• [OBJECTIVE]: Render the lines of the entries below, from the line holding "Where should I click to: Open help" through the line holding "Close the Sinus", inclusive, as a Markdown table with a Row column numbering each line and a Line column giving its text. Omit any blank lines.

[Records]
* start *

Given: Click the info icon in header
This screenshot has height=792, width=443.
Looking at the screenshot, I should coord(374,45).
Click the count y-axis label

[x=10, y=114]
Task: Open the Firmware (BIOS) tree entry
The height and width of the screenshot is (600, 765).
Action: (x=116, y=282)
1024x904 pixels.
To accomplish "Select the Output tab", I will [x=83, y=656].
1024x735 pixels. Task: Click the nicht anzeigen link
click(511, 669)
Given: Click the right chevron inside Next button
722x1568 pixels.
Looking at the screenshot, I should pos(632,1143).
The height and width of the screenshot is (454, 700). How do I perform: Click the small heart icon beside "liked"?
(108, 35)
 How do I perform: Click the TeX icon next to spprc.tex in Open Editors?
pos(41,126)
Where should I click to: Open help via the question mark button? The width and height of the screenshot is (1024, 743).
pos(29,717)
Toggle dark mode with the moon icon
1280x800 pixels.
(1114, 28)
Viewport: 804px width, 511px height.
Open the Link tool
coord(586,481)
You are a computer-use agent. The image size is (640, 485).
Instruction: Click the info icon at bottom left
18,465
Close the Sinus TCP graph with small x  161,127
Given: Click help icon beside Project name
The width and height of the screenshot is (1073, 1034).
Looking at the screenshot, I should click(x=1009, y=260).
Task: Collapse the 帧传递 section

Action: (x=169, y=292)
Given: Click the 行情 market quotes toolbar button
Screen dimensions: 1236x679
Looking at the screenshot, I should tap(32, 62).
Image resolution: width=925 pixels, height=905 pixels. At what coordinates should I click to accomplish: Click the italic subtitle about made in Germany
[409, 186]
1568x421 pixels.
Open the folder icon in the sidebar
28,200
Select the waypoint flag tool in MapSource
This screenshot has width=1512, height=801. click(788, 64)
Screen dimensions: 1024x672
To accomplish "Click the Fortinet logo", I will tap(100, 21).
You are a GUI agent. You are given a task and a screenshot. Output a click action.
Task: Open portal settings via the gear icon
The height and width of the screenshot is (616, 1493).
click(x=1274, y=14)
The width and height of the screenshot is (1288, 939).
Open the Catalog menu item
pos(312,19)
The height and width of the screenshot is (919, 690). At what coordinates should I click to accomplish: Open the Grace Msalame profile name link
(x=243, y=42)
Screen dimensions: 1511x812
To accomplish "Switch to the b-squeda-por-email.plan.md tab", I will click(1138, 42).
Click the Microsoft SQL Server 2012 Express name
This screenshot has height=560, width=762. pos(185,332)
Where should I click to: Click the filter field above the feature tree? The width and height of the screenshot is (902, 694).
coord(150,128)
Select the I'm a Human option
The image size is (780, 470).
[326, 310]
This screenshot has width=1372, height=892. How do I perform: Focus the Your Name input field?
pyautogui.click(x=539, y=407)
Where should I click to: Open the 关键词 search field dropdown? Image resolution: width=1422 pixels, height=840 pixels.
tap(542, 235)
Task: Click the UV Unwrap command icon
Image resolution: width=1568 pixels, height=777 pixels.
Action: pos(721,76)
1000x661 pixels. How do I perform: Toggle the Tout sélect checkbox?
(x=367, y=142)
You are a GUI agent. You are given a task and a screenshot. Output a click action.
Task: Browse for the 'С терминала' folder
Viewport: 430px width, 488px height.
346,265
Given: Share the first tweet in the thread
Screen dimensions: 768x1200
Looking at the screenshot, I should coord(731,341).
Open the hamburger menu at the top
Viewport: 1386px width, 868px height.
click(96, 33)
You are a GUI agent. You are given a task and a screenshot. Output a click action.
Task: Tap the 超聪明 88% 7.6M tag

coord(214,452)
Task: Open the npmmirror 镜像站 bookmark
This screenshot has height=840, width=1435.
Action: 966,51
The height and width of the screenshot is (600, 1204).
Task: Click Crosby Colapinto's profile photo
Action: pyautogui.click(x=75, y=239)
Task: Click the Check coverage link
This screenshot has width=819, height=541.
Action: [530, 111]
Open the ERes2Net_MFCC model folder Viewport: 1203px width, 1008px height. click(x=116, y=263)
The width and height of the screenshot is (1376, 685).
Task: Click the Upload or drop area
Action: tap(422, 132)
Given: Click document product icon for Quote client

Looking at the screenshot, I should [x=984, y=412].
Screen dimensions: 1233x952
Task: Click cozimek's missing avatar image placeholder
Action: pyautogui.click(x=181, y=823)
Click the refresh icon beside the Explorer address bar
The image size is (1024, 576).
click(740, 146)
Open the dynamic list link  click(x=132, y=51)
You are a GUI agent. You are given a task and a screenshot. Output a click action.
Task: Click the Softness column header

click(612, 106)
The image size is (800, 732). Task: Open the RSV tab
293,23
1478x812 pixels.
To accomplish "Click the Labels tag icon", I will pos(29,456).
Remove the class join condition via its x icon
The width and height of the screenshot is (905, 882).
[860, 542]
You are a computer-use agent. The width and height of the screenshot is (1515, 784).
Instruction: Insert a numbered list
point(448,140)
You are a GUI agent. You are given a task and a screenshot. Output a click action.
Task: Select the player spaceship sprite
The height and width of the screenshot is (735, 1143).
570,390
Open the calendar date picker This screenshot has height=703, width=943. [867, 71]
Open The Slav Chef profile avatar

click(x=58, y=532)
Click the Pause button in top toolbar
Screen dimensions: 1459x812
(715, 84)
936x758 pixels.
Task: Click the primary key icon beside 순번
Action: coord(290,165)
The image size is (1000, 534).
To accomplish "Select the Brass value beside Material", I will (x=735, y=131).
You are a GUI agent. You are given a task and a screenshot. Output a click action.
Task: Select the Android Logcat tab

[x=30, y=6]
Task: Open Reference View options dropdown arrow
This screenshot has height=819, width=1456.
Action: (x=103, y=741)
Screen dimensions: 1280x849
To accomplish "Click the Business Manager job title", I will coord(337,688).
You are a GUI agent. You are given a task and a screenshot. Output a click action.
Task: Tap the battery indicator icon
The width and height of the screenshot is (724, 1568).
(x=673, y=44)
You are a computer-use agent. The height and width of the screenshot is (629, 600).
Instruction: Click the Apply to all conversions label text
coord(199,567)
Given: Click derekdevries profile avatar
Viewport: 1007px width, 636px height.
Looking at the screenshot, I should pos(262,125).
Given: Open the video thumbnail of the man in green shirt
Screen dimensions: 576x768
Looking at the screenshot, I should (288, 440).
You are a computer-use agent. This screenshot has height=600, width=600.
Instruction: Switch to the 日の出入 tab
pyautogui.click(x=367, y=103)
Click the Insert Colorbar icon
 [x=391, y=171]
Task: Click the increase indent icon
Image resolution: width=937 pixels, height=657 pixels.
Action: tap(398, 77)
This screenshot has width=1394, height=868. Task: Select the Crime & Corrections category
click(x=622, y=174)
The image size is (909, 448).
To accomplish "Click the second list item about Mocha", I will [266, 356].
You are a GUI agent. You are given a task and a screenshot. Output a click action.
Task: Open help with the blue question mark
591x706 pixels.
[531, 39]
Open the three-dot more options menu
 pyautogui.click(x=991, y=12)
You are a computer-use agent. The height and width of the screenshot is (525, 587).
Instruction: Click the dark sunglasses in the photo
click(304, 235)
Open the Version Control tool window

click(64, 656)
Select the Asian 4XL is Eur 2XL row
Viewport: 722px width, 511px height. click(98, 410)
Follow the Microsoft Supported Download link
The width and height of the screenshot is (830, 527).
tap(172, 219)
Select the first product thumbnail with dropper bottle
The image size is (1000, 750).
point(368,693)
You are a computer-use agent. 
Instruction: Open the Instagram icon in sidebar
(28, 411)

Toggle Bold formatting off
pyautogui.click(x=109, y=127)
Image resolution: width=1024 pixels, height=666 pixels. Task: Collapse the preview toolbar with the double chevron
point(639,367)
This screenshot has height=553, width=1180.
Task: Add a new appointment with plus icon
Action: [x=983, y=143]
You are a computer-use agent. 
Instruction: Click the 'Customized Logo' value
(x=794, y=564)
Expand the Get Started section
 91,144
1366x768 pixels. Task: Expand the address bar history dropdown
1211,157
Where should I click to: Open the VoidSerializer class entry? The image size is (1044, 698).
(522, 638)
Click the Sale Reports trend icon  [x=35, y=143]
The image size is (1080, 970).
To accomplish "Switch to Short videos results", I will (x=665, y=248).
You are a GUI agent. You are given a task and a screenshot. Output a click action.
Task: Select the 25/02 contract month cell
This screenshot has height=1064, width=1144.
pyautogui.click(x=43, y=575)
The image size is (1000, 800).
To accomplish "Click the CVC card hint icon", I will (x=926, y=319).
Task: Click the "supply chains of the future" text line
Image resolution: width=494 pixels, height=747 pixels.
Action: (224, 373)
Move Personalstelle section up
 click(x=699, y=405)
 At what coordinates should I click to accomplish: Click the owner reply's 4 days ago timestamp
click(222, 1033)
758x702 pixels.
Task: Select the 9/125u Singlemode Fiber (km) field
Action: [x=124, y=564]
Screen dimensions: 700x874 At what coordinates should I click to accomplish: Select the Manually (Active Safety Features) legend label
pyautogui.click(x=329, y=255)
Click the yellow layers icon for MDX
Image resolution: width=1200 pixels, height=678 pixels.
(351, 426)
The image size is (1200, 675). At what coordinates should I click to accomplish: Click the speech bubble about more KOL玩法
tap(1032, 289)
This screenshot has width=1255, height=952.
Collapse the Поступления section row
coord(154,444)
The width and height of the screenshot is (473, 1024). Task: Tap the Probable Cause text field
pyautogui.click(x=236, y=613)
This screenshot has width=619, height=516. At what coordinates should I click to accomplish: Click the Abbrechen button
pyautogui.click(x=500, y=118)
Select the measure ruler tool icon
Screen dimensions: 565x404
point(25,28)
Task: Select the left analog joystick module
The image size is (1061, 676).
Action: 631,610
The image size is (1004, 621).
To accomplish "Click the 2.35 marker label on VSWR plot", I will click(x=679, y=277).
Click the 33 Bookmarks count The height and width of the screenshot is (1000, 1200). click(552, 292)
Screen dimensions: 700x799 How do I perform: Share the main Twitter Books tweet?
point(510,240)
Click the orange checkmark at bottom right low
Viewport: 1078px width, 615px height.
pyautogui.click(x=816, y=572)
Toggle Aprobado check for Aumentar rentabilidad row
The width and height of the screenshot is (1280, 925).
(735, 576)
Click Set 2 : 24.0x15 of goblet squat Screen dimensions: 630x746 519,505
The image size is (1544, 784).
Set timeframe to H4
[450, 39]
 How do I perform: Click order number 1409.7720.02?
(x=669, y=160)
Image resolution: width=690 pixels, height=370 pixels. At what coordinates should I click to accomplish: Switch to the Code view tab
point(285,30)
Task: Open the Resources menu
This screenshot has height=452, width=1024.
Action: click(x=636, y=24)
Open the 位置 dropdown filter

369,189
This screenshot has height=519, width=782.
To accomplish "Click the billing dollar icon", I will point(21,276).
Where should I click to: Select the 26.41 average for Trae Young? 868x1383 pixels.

* end *

• [SOLUTION BELOW]:
| Row | Line |
|---|---|
| 1 | Where should I click to: Open help via the question mark button? The width and height of the screenshot is (1024, 743). |
| 2 | pos(29,717) |
| 3 | Toggle dark mode with the moon icon |
| 4 | 1280x800 pixels. |
| 5 | (1114, 28) |
| 6 | Viewport: 804px width, 511px height. |
| 7 | Open the Link tool |
| 8 | coord(586,481) |
| 9 | You are a computer-use agent. The image size is (640, 485). |
| 10 | Instruction: Click the info icon at bottom left |
| 11 | 18,465 |
| 12 | Close the Sinus TCP graph with small x  161,127 |